5 Quick Comparisons of Debt Settlement and Bankruptcy
Nowadays it’s almost impossible to ignore the multitude of advertisements and information articles on both debt reduction services and bankruptcy. Although these two are entirely different concepts and often operate on two varying levels, debt settlement and bankruptcy seem to be always pitted against each other.
An average consumer may feel attracted to the “instant” relief that bankruptcy offers. People often hold the perception that bankruptcy simply means you “erase” your debts, start anew with a clean slate… you know, the works. What people don’t know (or sometimes choose to ignore) is that bankruptcy can have devastating effects on a person’s financial standing in the long-term.

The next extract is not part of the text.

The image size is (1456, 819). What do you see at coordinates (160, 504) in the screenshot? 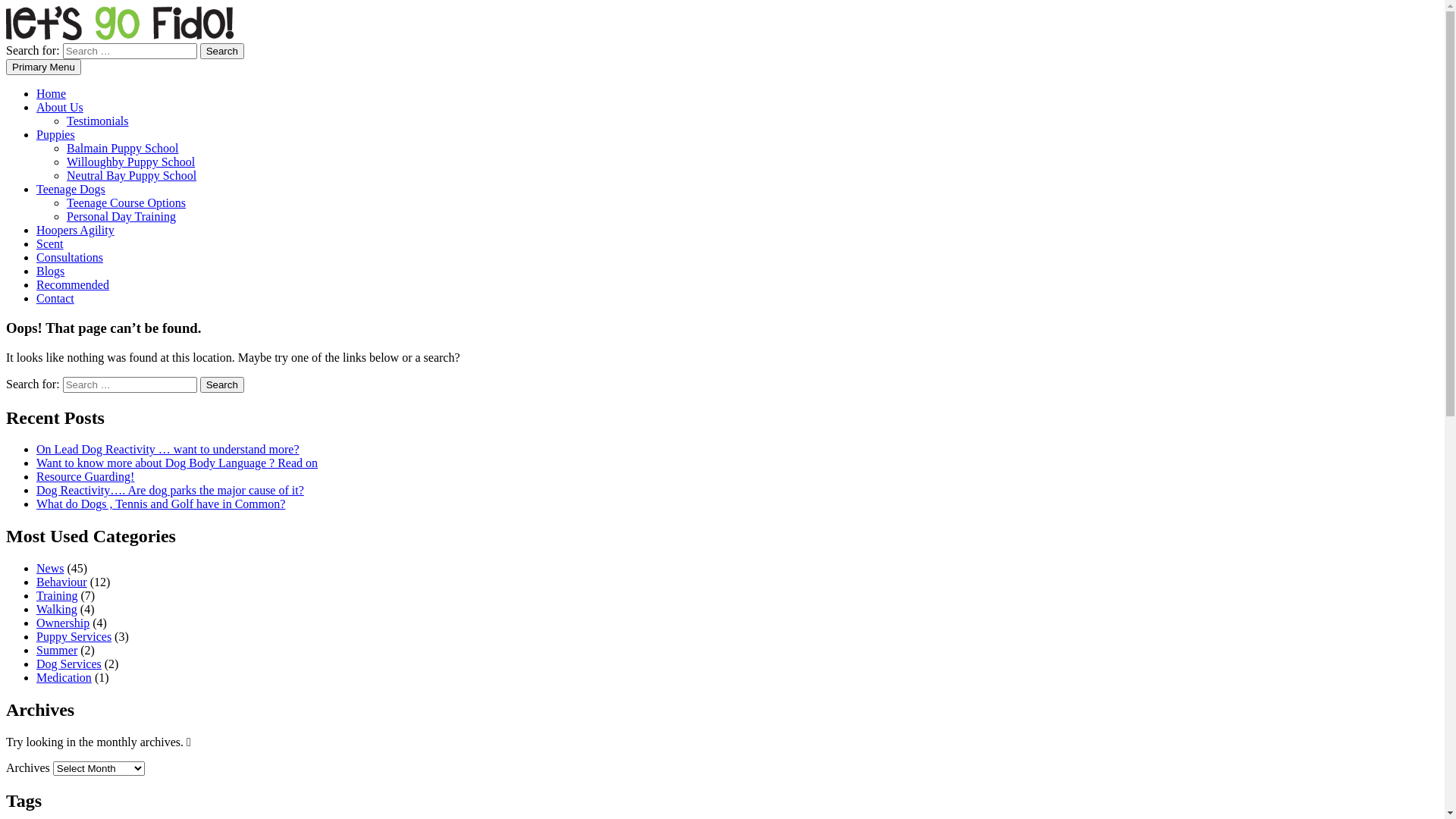
I see `'What do Dogs , Tennis and Golf have in Common?'` at bounding box center [160, 504].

The same goes with debt settlement, of course. The internet has seen a lot of heartbreaking stories about debtors who have tried generic debt reduction services offered to them by some shady company. Although there is quite a number of people who have benefited from the legal guidance and expert counsel of legitimate debt specialists, by not making an effort to know what effects or results should be expected, consumers seem to be digging their own financial grave.

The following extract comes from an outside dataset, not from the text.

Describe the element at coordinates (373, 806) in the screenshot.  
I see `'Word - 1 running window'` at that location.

To settle the score, here are 5 quick comparisons of bankruptcy and debt settlement programs:
- Effect on your credit record and score.
The one major disadvantage of filing for bankruptcy is that it can stay on your credit record for up to ten years. Your credit score will also be dealt with a devastating blow, making you ineligible to acquire loans or credit accounts for a while. Debt settlement programs might show up on your record initially as a black mark but as you go on with the program, you should see an improvement on your credit score.
- Long-term effects on your financial situation.
A record of bankruptcy on your account can affect decisions made by future potential employers, landlords, and creditors as they may see you as a high-risk candidate. On the other hand, the completion of debt settlement or debt reduction services means just that – you’ve completely settled all your liabilities.
- Property losses.
Debt settlement does not require you to give up any of your properties. Bankruptcy takes most of your belongings with the exception of one house and tools that are integral to your trade.
- Privacy.
Unless you make it public, your debt settlement arrangement with your creditor will remain private. Bankruptcies may be published on periodicals and journals.
- Risk of fraud.
A lot of consumers who are not well-versed in the workings of the debt industry often opt for a third-party firm that provides debt reduction services. While some have had excellent experiences with reputable firms, news of debt reduction law center fraud still abound. As bankruptcies are handled by federal courts, the risk of becoming a victim of fraud is very low.